Я так завелся из-за легавых. Вообще-то я мало что смыслю в забастовках и тому подобном. Слышал кое-что, а смыслить ничего не смыслю. Но спокойно смотреть, как легавые идут строем на людей, защищающих свое рабочее место! Этого еще не хватало! Кто такие эти легавые, что позволяют так собой распоряжаться? Если рабочие недовольны своей работой и с отчаяния начали несанкционированную забастовку, значит, у них там в самом деле черт знает что творится. Ведь верно? Но почему их спор должны решать легавые? Можешь ты это понять?
Все это я выкладываю мамаше. Сири, по-моему, согласна со мной, хотя и помалкивает. А мамаша что? Она любую форму уважает. Если пригнали легавых, это что значит? Значит, что люди неправы. Так думает мамаша. Но тут она ошибается!
Утром на работе все только и говорят, что о несанкционированной забастовке экспедиторов.
— Да там сплошь смутьяны, — говорит один тип по прозвищу Дылда.

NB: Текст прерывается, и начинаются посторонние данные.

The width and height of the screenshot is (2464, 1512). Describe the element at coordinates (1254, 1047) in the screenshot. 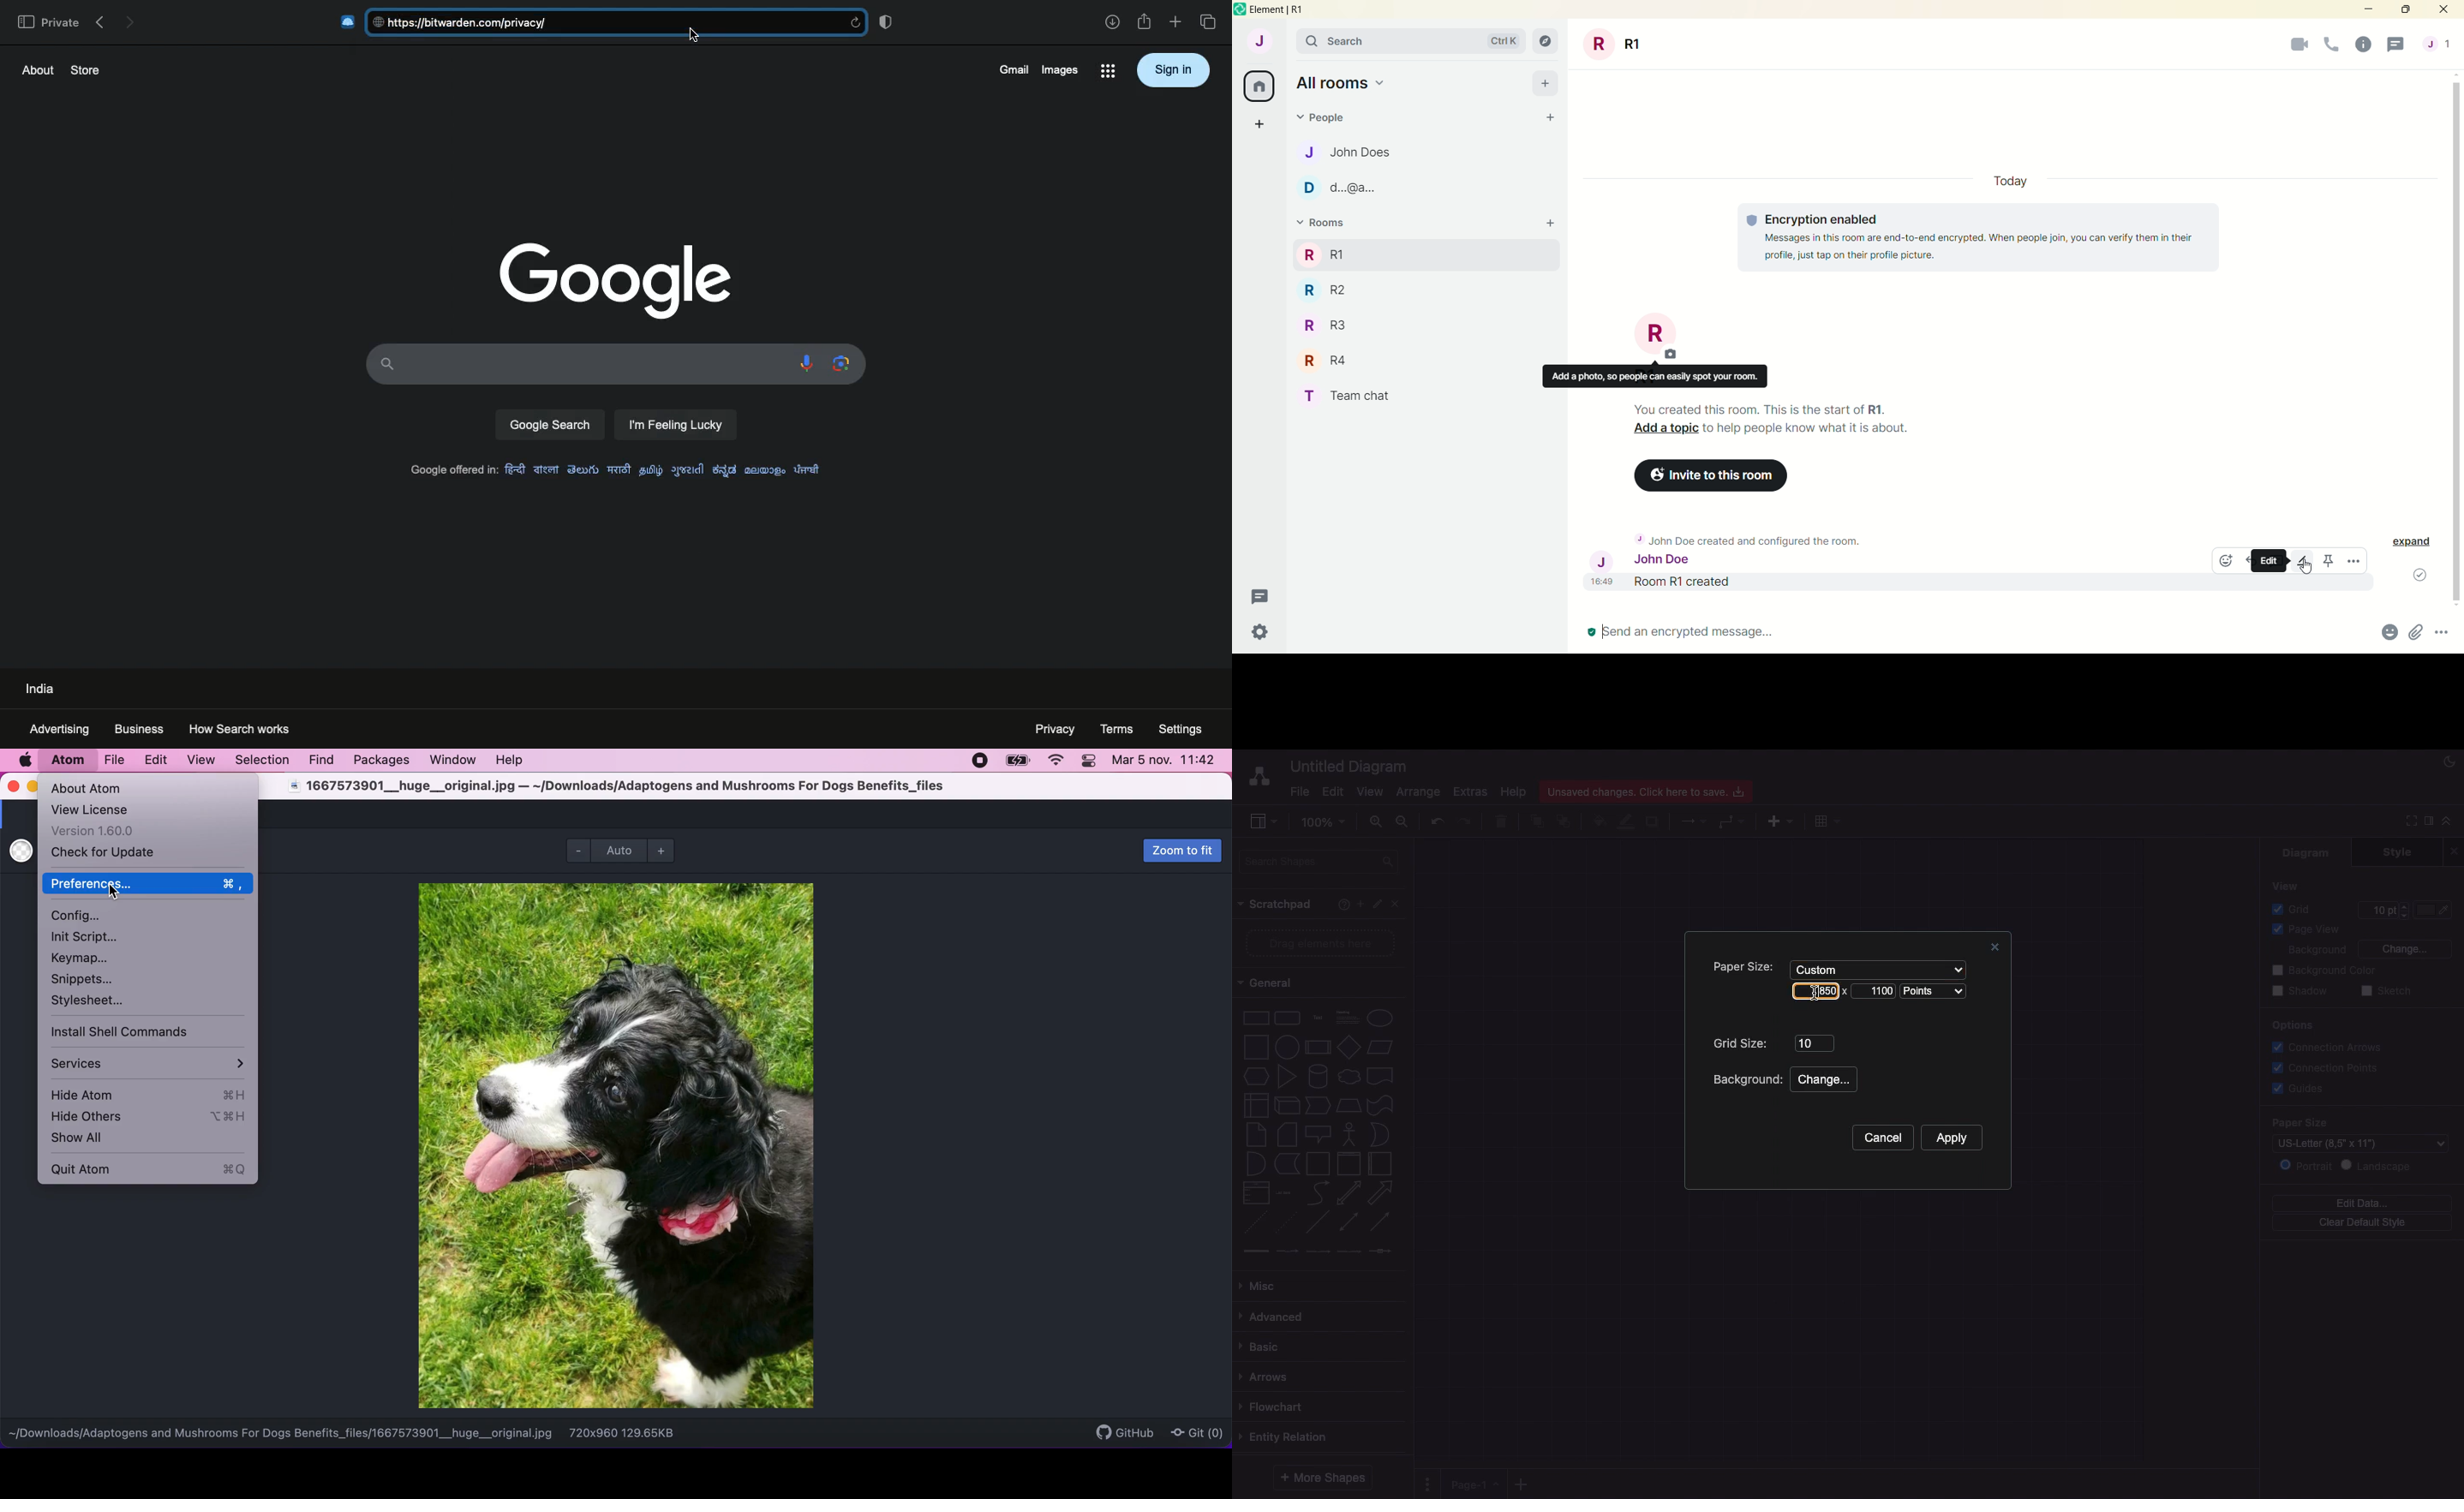

I see `Square` at that location.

— Неужто? — спрашивает Риан. — Почему же сплошь смутьяны, ведь они там все участвуют в забастовке.
— Не зря туда столько легавых нагнали! — говорю я.

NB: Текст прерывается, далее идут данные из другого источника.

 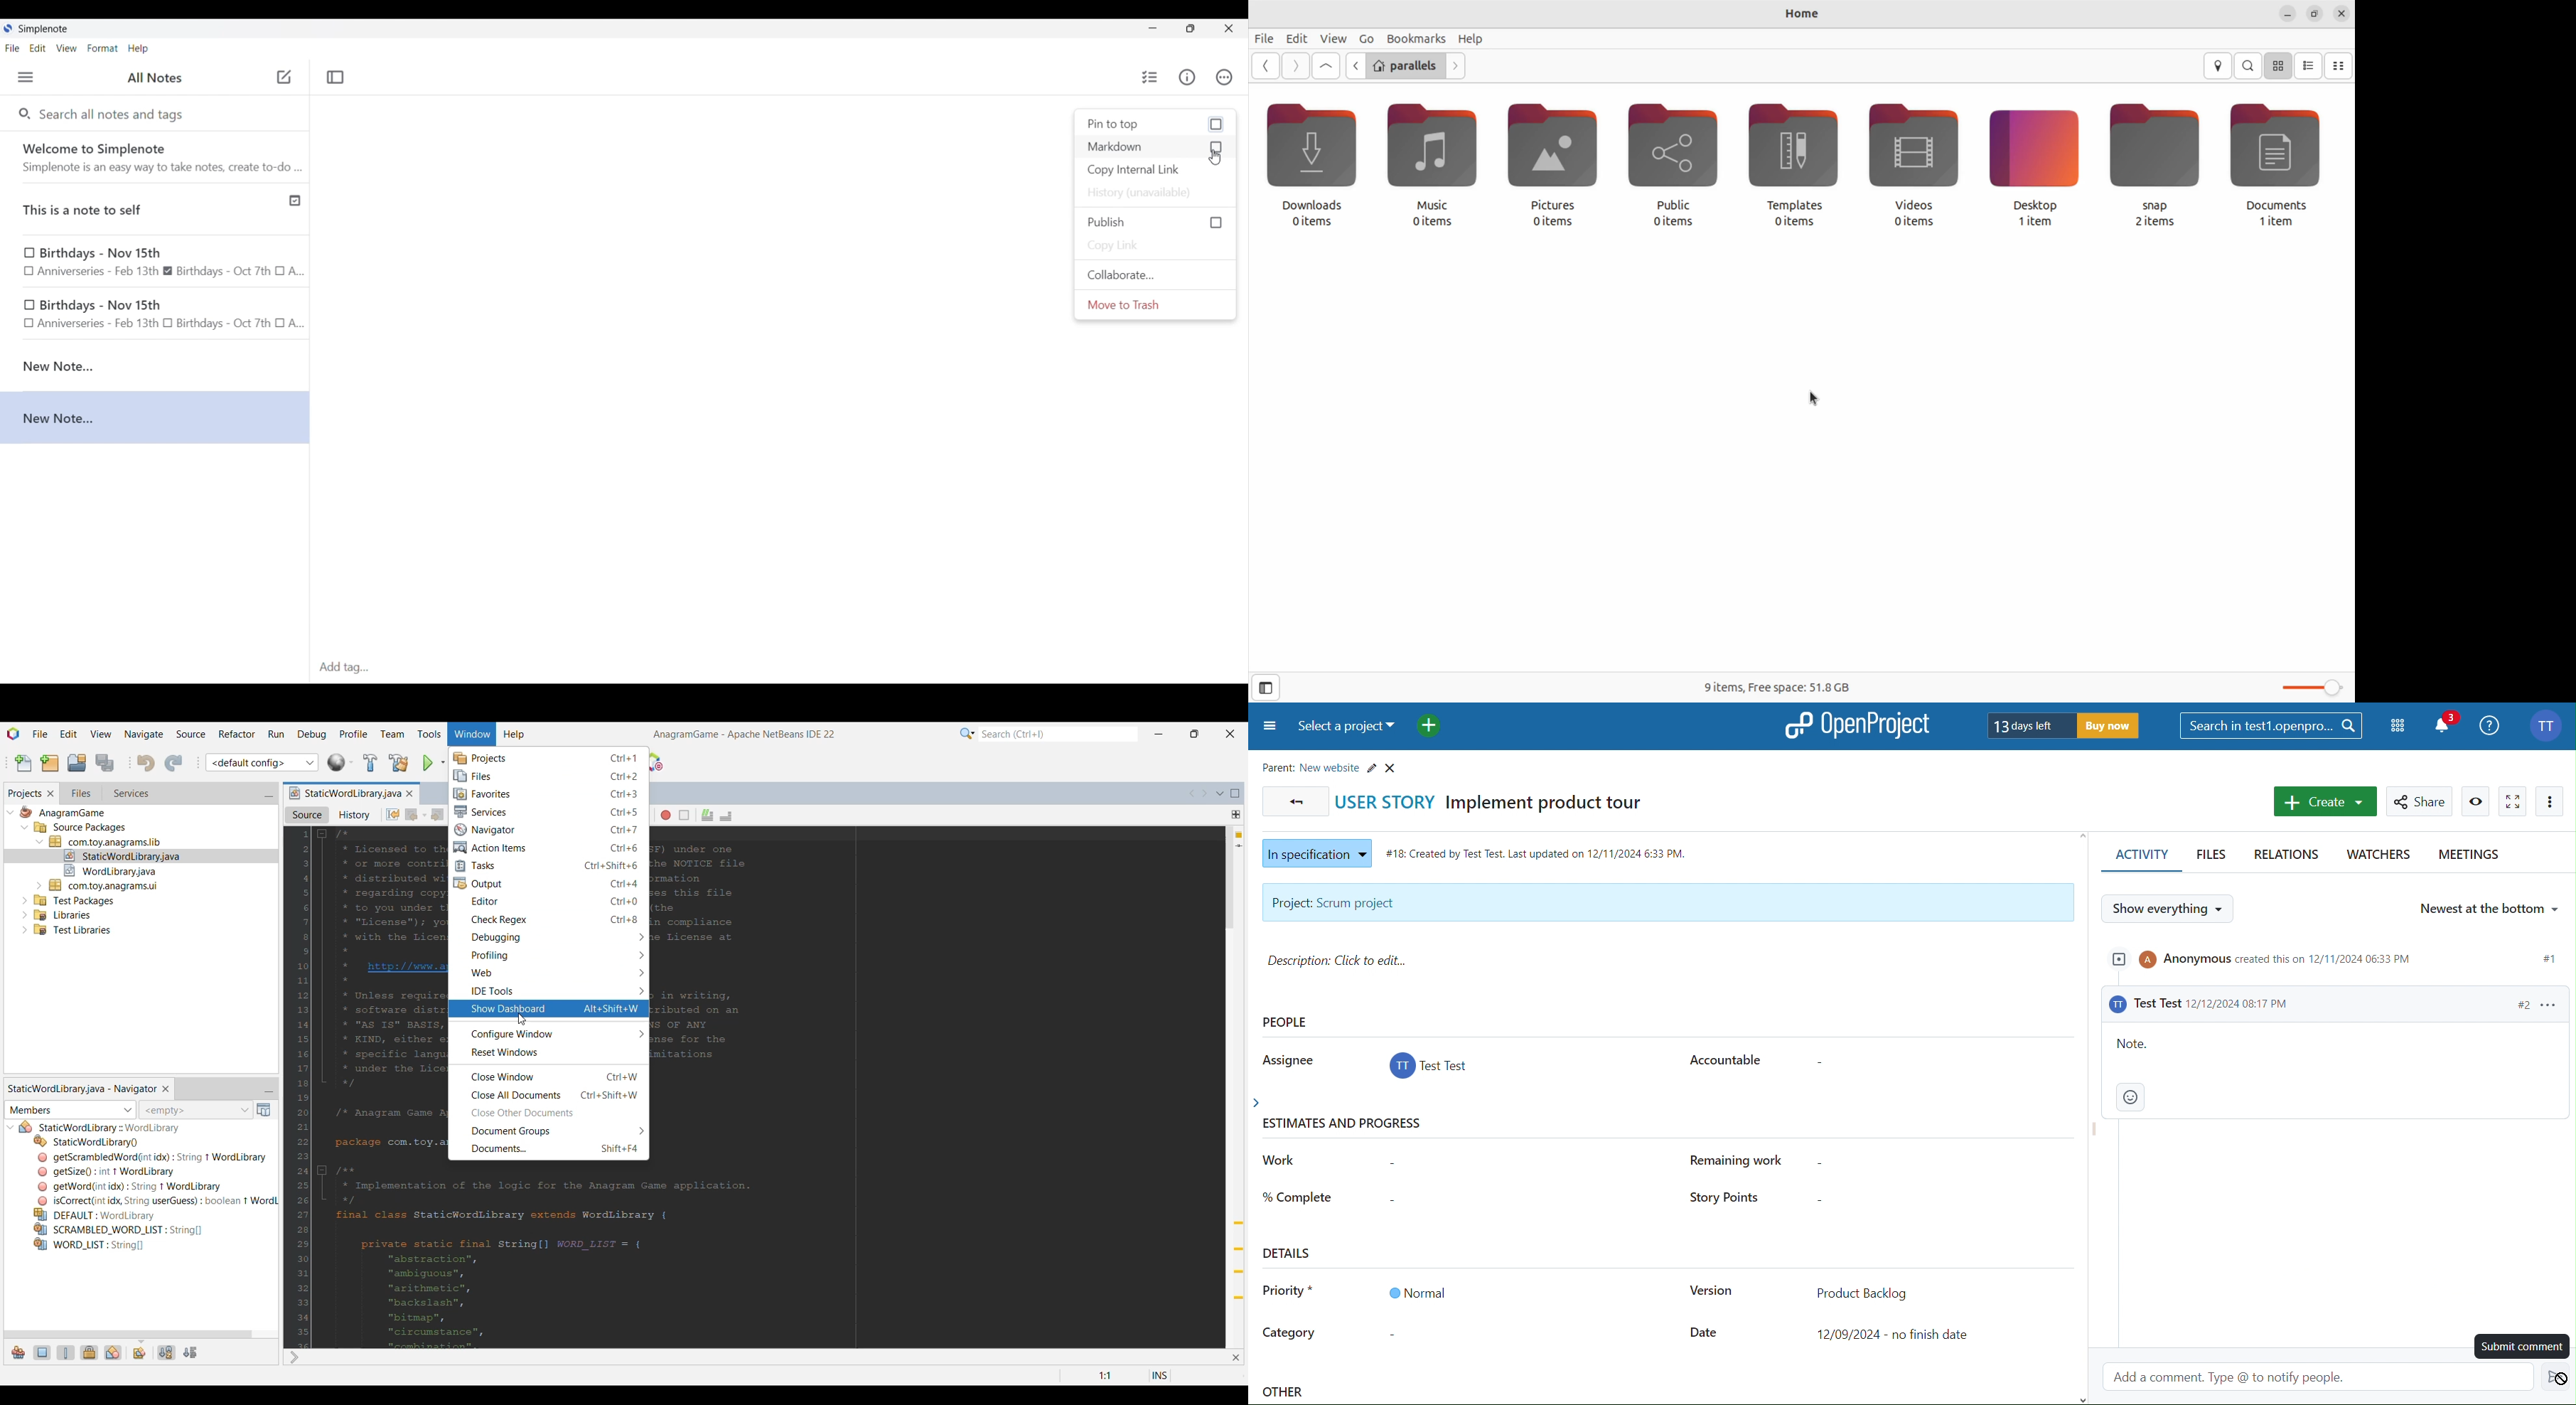 I want to click on Click to type in tags, so click(x=779, y=668).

— Нам ничего не известно, — говорит Дылда. — А только забастовка эта незаконная, факт есть факт.
— Ну, это еще как сказать, — говорит Риан. — Может, даже очень законная. Кто знает?
После пятиминутного перерыва меня посылают в скотобойню с поручением от Свеннсена к тамошнему мастеру. Едва я вхожу в светлый цех со стенами, выложенными плиткой, как через люк в стене туда въезжает только что убитый бык. Он подвешен за ноги на стальной крюк, скользящий по рельсам, проложенным под потолком. Парень в сапогах, белом комбинезоне и кожаном фартуке уже стоит наготове. Без раздумий, не дрогнув, он распарывает быку брюхо от шеи до хвоста — одним махом. Обеими руками вытаскивает внутренности и бросает их в чан. И все это так быстро, словно выпотрошил не быка, а пойманную на блесну треску. Мы с дедушкой всегда так потрошили треску, когда рыбачили с ним в Тюсфьорде и ловили рыбу к обеду. А здесь так свежуют туши — несколько быстрых взмахов ножом вдоль головы и по внутренней стороне ног, и вся эта огромная волосатая темно-серая бычья шкура снимается, как перчатка, вместе с хвостом, ушами и прочим. За этими движениями — годы практики. Приятно смотреть, как он работает, — ни одного лишнего движения, все выглядит простым и легким, пятисоткилограммовая туша висит под потолком на вращающемся стальном крюке. Раньше эта работа была куда тяжелее! Мертвые темные глаза быка еще смотрят на тебя с обидой, а через люк в стене уже въезжает новая туша.